> **Texte**:
»»
CAIRN.INFO : Matières à réflexion

1Deux grandes figures du mouvement démocratique hellène, le compositeur grec Mikis Théodorakis et le docteur chypriote Vassos Lyssarides, viennent de disparaître en 2021, à des âges vénérables.

Mikis Théodorakis 1925-2021

2Immense compositeur, grand musicien, Mikis Théodorakis a été aussi une des plus grandes figures de la démocratie grecque.

3Il est né le 29 juillet 1925 dans l’île de Chios d’un père crétois, fonctionnaire au ministère de l’Intérieur, et d’une mère réfugiée d’Asie-mineure. Au gré des nominations de son père il va passer son enfance à Ioannina (1932- 1935), Argostoli (1935-1937), Patras, Pyrgos puis Tripolis (1937-1939). C’est à l’âge de quatorze ans qu’il commence à composer. Jusqu’en 1960, il va se consacrer à la musique symphonique et de chambre. De 1960 à 1980, il va ajouter à ses orchestres symphoniques des instruments folkloriques grecs avec des voix, dont la sienne, chaude et puissante. Après 1981, il revient à la musique symphonique et à l’opéra. Mikis Théodorakis aura composé des opéras, des œuvres symphoniques, de la musique de chambre, des oratorios, des ballets, de la musique ecclésiastique et des musiques de film (Zorba le Grec, Z, Phaedra, Serpico). Il va mettre aussi en musique les grands poètes grecs comme Anguelos Sikélianos, Giorgos Séféris, Odysséas Elytis, Giannis Ritsos, mais aussi Pablo Neruda et Frederico Garcia Lorca.
««
> **Consigne**:
Reproduisez le texte ci-dessus en entier, s'il vous plaît, sans y changer quoi que ce soit.

> **Lignes fournies**:
»»
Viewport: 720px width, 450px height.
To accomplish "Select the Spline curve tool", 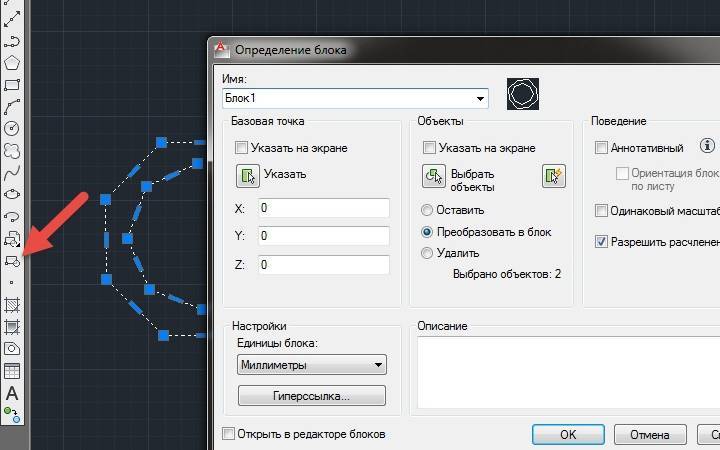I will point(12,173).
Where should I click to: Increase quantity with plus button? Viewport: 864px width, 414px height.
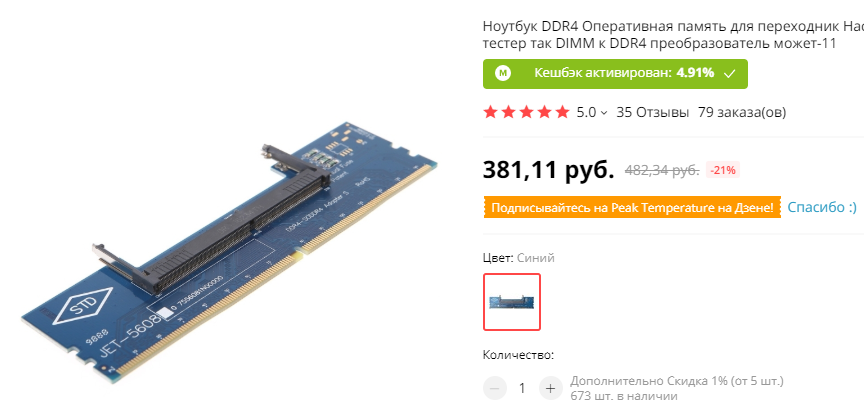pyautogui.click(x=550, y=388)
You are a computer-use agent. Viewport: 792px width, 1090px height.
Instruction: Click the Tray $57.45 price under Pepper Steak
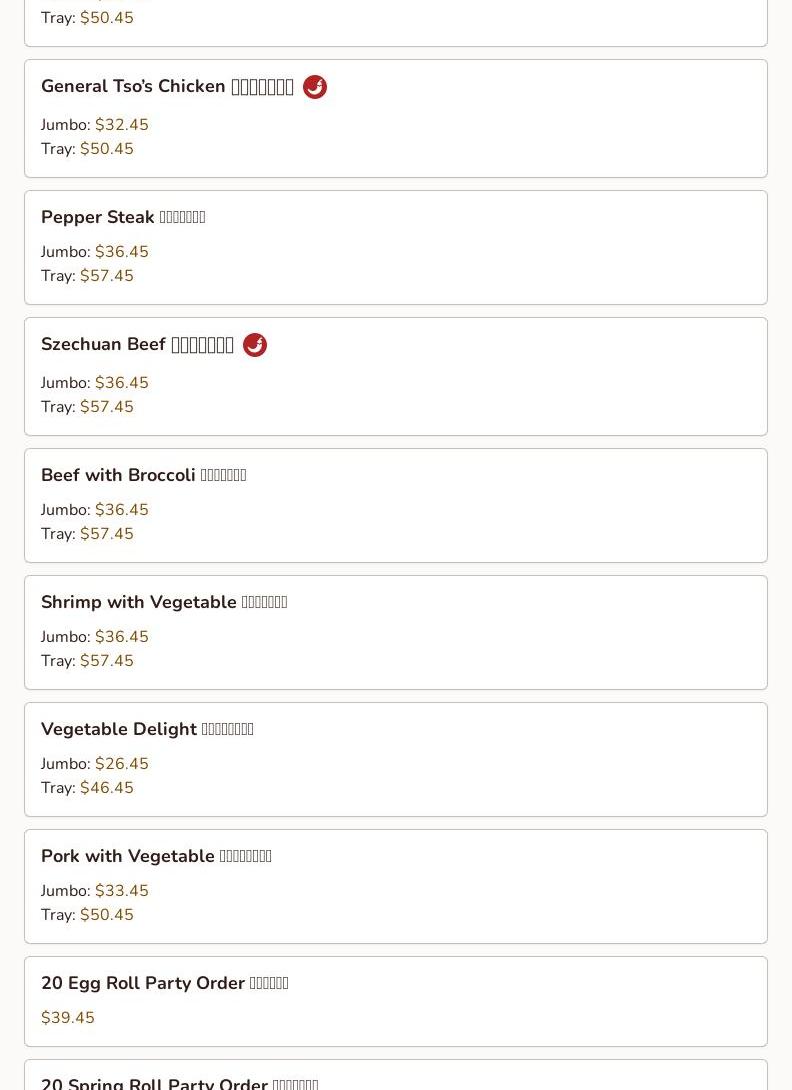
««
> **Résultat**:
CAIRN.INFO : Matières à réflexion

1Deux grandes figures du mouvement démocratique hellène, le compositeur grec Mikis Théodorakis et le docteur chypriote Vassos Lyssarides, viennent de disparaître en 2021, à des âges vénérables.

Mikis Théodorakis 1925-2021

2Immense compositeur, grand musicien, Mikis Théodorakis a été aussi une des plus grandes figures de la démocratie grecque.

3Il est né le 29 juillet 1925 dans l’île de Chios d’un père crétois, fonctionnaire au ministère de l’Intérieur, et d’une mère réfugiée d’Asie-mineure. Au gré des nominations de son père il va passer son enfance à Ioannina (1932- 1935), Argostoli (1935-1937), Patras, Pyrgos puis Tripolis (1937-1939). C’est à l’âge de quatorze ans qu’il commence à composer. Jusqu’en 1960, il va se consacrer à la musique symphonique et de chambre. De 1960 à 1980, il va ajouter à ses orchestres symphoniques des instruments folkloriques grecs avec des voix, dont la sienne, chaude et puissante. Après 1981, il revient à la musique symphonique et à l’opéra. Mikis Théodorakis aura composé des opéras, des œuvres symphoniques, de la musique de chambre, des oratorios, des ballets, de la musique ecclésiastique et des musiques de film (Zorba le Grec, Z, Phaedra, Serpico). Il va mettre aussi en musique les grands poètes grecs comme Anguelos Sikélianos, Giorgos Séféris, Odysséas Elytis, Giannis Ritsos, mais aussi Pablo Neruda et Frederico Garcia Lorca.